After 1945, the Gaullists and communists pretended that a majority of French people had resisted the Nazi occupiers and the Vichy regime. It is now accepted that this was not the case. In the same spirit of coming to terms with the truth, the recognition of some buried elements of French-north African history would be of great benefit: for example, the intimacy of Muslims and Jews in French Algeria, including at times of great anti-semitism from the French population, the support of Morocco's King Mohammed V for his Jewish subjects in 1940-42, the way that Tunisian landowners hid thousands of Jews on their farms when Rommel's forces were retreating after defeat at El Alamein (and who are are little recalled, even at the Yad Vashem memorial in Jerusalem). As in any recasting of identity, France’s will have to open itself both to troubled and accommodating aspects of its history with respect to the "others" who became, or are in the process of becoming, its citizens.

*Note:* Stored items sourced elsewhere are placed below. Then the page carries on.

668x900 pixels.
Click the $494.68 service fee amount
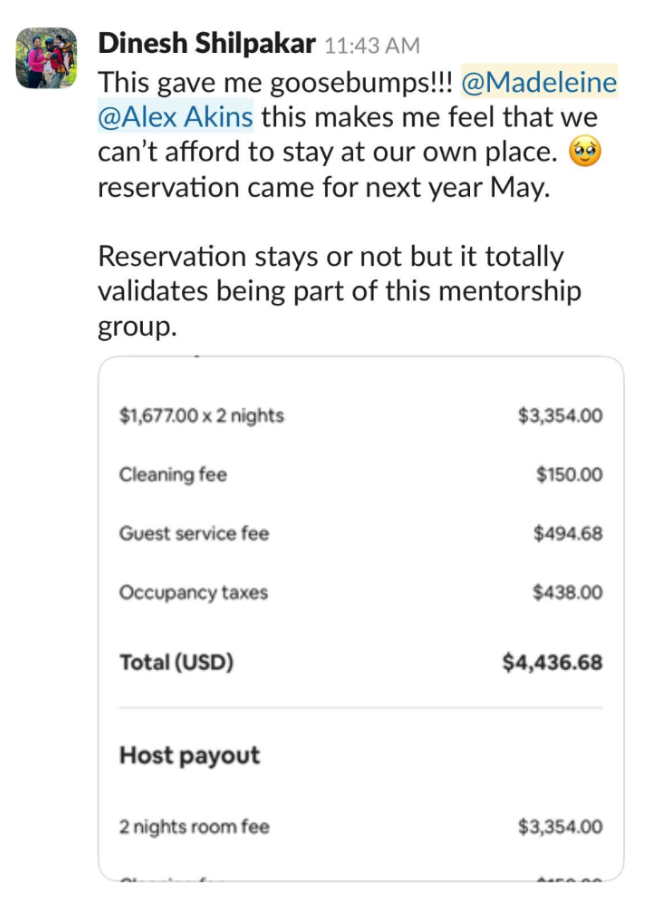568,533
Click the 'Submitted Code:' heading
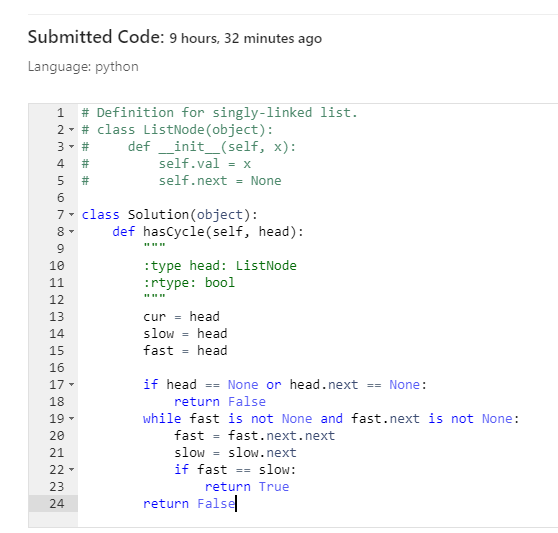 (x=96, y=37)
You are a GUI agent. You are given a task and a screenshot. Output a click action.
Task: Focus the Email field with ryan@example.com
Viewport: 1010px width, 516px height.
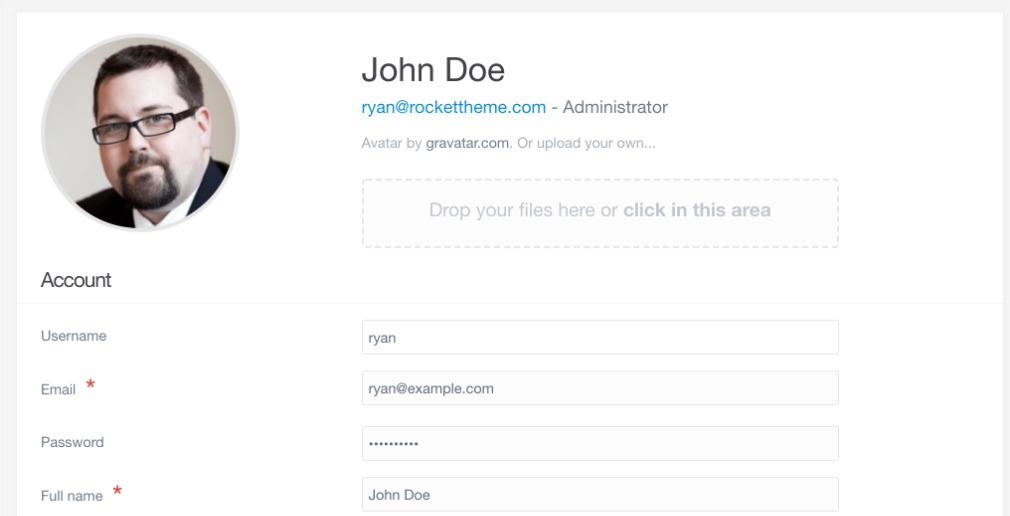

Civil liberties were idealised in a republic which did not always respect them. Today they are universal, and not specifically French. Yes, freedom of speech must be defended, but the real challenge for France is to sustain the solidarity shown in the aftermath of the Charlie Hebdo and supermarket attacks. French minorities, not only Muslims, must be encouraged to preserve whatever identity they embrace, but equally to pass through the glass walls (and ceilings) which have surrounded them for so long.
Above all, French leaders must invent a new identity for their country that builds on its vibrant culture yet accepts the modern world. They must dare to undertake bold economic reforms which offer jobs to young people. This new identity will take decades to build but if the enterprise fails, the future of one of the two founders of modern Europe looks bleak indeed. And a failure in France could spell failure for democratisation in north Africa. The stakes have never been so high.